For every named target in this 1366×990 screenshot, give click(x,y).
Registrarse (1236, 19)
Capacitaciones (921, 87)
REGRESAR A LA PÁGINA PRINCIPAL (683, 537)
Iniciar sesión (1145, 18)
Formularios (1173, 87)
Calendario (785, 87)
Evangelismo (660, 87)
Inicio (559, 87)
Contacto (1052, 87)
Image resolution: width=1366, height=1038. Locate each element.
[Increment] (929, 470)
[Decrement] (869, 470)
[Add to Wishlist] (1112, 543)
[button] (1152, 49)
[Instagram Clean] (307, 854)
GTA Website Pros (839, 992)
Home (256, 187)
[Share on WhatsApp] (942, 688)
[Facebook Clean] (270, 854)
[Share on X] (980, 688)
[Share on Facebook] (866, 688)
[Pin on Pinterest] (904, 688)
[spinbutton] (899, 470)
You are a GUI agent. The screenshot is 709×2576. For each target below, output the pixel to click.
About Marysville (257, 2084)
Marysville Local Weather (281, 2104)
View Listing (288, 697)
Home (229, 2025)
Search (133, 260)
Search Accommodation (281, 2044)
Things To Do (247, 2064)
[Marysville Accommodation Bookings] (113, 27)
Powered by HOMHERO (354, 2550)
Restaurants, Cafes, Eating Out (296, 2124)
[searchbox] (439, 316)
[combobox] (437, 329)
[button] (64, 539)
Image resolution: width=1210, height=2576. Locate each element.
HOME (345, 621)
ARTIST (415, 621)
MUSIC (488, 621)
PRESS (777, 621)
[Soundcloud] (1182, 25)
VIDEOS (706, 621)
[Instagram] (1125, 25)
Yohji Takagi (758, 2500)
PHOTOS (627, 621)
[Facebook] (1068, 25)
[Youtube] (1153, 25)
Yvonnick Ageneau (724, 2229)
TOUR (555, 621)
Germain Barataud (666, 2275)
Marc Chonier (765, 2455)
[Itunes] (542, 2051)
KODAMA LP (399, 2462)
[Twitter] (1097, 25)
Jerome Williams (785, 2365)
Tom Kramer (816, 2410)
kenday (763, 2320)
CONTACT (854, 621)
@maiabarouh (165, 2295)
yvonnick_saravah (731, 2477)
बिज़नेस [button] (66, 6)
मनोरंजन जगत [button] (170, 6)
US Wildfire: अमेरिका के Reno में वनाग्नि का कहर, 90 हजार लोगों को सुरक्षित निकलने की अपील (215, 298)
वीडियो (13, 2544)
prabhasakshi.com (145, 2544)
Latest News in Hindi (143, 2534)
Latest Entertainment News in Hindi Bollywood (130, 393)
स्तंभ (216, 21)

————————

▶ ASSIGNED TASK
Could you please copy the lines of the listing above exactly, from its first line through the line bearing "[Instagram Clean] (307, 854)", and nothing more?

▶ SOLVED EXERCISE
For every named target in this 1366×990 screenshot, give click(x,y).
Registrarse (1236, 19)
Capacitaciones (921, 87)
REGRESAR A LA PÁGINA PRINCIPAL (683, 537)
Iniciar sesión (1145, 18)
Formularios (1173, 87)
Calendario (785, 87)
Evangelismo (660, 87)
Inicio (559, 87)
Contacto (1052, 87)
Image resolution: width=1366, height=1038. Locate each element.
[Increment] (929, 470)
[Decrement] (869, 470)
[Add to Wishlist] (1112, 543)
[button] (1152, 49)
[Instagram Clean] (307, 854)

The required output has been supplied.